Título: Queda do presidente é questionada
Autor: Olivia Hirsch
Fonte: Jornal do Brasil, 22/04/2005, Internacional, p. A8

Estados Unidos, Espanha, União Européia e OEA discutem legimitidade da destituição de Lucio Gutiérrez pelo Congresso

As ruas de Quito começaram a voltar à normalidade ontem, um dia depois da destituição do governo do presidente Lucio Gutiérrez e da posse de seu vice, Alfredo Palacio, formalizada ontem. No entanto, uma das frases mais ouvidas na capital equatoriana era: ''Quanto tempo vai durar Palacio?''. De fato, agora que o povo acalmou, a pressão parece vir de fora.

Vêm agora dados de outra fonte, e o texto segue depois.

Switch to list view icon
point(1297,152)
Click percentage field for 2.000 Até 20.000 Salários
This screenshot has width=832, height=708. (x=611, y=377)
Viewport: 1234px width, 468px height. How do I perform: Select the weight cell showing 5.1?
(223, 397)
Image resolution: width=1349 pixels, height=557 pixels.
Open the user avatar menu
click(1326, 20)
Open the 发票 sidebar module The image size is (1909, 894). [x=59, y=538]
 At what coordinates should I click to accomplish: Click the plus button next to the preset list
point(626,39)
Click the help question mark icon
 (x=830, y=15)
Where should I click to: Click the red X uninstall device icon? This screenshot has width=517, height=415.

A preocupação com a legitimidade do processo que destituiu Gutiérrez foi manifestada pela secretária de Estado dos EUA, Condoleezza Rice, pelo ministro de Relações Exteriores da Espanha, Miguel Ángel Moratinos, pela Organização dos Estados Americanos (OEA) e pela União Européia.

- Toda esta situação carece de suficiente clareza constitucional - afirmou Moratinos, que participa de uma reunião informal de ministros de Relações Exteriores da Organização do Tratado do Atlântico Norte (Otan), na Lituânia. - O artigo da Constituição usado pelo Congresso equatoriano para destituir o presidente Lucio Gutiérrez tem múltiplas interpretações.

Em uma votação realizada fora de sua sede, o Congresso do Equador votou pela destituição do presidente por ''abandono declarado do cargo''. Da sessão extraordinária participaram apenas 62 dos 100 deputados.

- É preciso agora haver um processo constitucional para se chegar às eleições - destacou Condoleezza Rice.

Na véspera, Rice, que está em um encontro da Otan, se reuniu com Moratinos e com os ministros de Relações Exteriores do México, da Argentina, da Colômbia e do Peru para discutir a situação no país sul-americano.

Em uma sessão extraordinária, a Organização dos Estados Americanos (OEA) decretou um recesso de 24 horas para que o Congresso equatoriano explique como ocorreu ''o abandono de cargo'' usado como justificativa para a destituição do presidente. O representante peruano, Alberto Borea, recordou que a votação que culminou com a queda de Gutiérrez foi realizada fora do Congresso, sem a participação de todos os deputados e que, naquele momento, o presidente ainda estava no palácio de governo, atuando como previa seu cargo. A organização marcou novo encontro para hoje, em Washington.

- Os Estados Unidos estão interferindo porque acabam de perder seu fantoche no país, é natural. E agora querem que a OEA, que não serve para nada, passe a funcionar para questionar a legitimidade do processo - afirmou ao JB o agricultor equatoriano Juan Valencia, que participou ativamente dos protestos e é colaborador da Rádio La Luna, de Quito, meio de comunicação oficial dos manifestantes. - Passamos a madrugada inteira na rua, homens, jovens, crianças, idosos e mulheres, foi uma conquista do movimento. O povo já não suportava Gutiérrez, havia um sentimento de rechaço absoluto em nível máximo. Não vamos permitir que nos boicotem. Tivemos uma ''democracia'' (sic) por 25 anos.

Segundo Valencia, o movimento no Equador hoje, que pede eleições e a dissolução do Congresso, não é representativo. Durante o juramento informal de Palacio perante os deputados, cerca de 300 pessoas se reuniram do lado de fora do edifício, entoando o coro de ''Vão todos embora''. O novo governante teve de sair do prédio protegido por forte escolta policial.

- São jovens que fazem parte da Democracia Popular, uma facção de um partido de esquerda. Eles ontem tentaram se mostrar como os líderes do movimento popular, batizado, de ''Movimento dos Foragidos'', mas na realidade não havia uma liderança estabelecida. Atualmente, a maioria da população apoia Palacio, é verdade que não é uma grande maioria.

Em pronunciamento em cadeia nacional, o novo presidente afirmou ontem que vai considerar a possibilidade de realizar eleições antecipadas, mas que não tem planos de dissolver o Congresso.

- Vou aceitar a vontade do povo. Minha posição [como presidente]depende deles, mas primeiro precisamos de ordem - declarou.

Palacio acrescentou que pode convocar um referendo nos próximos meses para formar uma Assembléia que redija uma nova Constituição antes da realização de eleições no país.